● **How to complete this task**
Only the lines from the one containing "You are a GUI" through the final line of the material below should be output, exactly as they stand.

● **Material for the task**
• • • •
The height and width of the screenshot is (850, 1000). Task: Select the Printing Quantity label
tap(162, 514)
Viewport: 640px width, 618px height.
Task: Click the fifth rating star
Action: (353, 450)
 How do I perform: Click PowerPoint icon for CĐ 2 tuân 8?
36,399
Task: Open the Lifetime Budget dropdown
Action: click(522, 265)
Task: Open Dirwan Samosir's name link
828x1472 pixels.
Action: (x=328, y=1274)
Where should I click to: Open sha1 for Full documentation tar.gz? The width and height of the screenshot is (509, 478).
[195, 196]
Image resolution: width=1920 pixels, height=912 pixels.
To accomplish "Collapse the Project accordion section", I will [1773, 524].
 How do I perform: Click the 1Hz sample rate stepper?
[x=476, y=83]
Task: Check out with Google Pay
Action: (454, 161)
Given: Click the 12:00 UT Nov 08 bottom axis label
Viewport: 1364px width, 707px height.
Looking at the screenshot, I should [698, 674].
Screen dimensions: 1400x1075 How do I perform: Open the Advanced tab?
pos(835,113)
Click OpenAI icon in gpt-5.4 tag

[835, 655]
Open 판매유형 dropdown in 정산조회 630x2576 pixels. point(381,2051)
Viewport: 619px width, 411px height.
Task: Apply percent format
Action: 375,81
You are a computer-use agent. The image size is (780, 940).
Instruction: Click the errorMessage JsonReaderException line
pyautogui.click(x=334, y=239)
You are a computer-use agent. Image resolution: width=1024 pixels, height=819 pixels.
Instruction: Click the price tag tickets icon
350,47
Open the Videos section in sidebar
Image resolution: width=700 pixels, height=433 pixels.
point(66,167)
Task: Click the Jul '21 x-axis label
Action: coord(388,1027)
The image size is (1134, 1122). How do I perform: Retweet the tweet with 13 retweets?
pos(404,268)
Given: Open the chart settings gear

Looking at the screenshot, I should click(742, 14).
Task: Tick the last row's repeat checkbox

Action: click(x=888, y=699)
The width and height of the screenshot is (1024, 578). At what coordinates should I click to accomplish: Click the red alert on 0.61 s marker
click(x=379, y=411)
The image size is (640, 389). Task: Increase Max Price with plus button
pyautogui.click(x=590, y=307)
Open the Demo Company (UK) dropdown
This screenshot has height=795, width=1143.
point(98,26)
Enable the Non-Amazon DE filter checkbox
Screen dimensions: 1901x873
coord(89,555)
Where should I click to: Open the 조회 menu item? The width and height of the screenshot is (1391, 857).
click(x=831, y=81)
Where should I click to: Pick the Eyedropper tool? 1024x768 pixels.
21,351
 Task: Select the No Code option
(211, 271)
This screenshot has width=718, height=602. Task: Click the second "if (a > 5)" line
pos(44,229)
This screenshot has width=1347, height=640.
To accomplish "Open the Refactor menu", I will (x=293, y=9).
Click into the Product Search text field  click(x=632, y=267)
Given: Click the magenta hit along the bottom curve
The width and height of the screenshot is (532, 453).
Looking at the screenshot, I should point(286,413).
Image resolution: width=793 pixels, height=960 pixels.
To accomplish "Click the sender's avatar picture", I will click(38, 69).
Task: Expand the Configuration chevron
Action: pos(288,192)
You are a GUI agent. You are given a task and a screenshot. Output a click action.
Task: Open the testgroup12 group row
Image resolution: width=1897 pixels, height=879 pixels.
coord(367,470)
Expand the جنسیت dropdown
• • • •
● **Problem solution**
You are a GUI agent. You are given a task and a screenshot. Output a click action.
Task: Open the testgroup12 group row
Image resolution: width=1897 pixels, height=879 pixels.
coord(367,470)
Expand the جنسیت dropdown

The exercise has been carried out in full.